Data for locating words and elements:
+ + + +

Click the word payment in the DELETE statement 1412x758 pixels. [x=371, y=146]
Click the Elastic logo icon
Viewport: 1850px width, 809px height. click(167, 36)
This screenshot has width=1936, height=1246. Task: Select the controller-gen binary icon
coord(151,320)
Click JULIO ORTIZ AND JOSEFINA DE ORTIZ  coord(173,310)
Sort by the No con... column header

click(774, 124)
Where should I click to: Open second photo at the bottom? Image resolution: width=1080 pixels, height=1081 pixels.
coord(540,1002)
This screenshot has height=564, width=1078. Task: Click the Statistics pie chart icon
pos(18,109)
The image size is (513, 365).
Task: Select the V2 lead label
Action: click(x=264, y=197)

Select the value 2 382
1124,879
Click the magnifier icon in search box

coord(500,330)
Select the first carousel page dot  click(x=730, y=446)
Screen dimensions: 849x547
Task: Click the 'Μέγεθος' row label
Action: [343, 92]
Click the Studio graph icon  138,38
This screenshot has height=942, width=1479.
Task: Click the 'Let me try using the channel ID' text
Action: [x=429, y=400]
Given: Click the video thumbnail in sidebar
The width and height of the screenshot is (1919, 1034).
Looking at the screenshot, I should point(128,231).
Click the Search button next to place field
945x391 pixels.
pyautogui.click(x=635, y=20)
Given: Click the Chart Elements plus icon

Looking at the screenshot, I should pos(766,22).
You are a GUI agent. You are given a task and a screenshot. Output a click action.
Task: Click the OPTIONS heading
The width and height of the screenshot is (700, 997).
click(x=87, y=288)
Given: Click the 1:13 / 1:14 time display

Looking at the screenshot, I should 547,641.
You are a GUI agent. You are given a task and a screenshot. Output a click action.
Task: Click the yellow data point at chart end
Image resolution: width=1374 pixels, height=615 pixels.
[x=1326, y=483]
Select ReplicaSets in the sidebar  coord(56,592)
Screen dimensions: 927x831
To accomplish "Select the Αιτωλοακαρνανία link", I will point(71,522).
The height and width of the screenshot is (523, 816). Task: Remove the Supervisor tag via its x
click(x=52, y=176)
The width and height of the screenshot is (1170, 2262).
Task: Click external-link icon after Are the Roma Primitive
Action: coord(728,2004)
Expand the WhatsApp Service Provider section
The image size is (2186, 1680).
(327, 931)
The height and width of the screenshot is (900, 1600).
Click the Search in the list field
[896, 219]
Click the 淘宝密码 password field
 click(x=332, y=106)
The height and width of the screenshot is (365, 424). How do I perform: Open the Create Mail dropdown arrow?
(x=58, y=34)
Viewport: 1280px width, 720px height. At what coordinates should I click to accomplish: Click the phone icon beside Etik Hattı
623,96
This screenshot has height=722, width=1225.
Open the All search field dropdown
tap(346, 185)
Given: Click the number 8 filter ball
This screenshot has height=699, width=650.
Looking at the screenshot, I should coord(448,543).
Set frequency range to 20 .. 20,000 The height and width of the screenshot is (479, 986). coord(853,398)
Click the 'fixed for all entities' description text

+ + + +

Count how many lines in the items above contain the string "accomplish", treating uppercase and lowercase as different. Reply with the number alone.

▶ **RESPONSE TO THE TASK**
2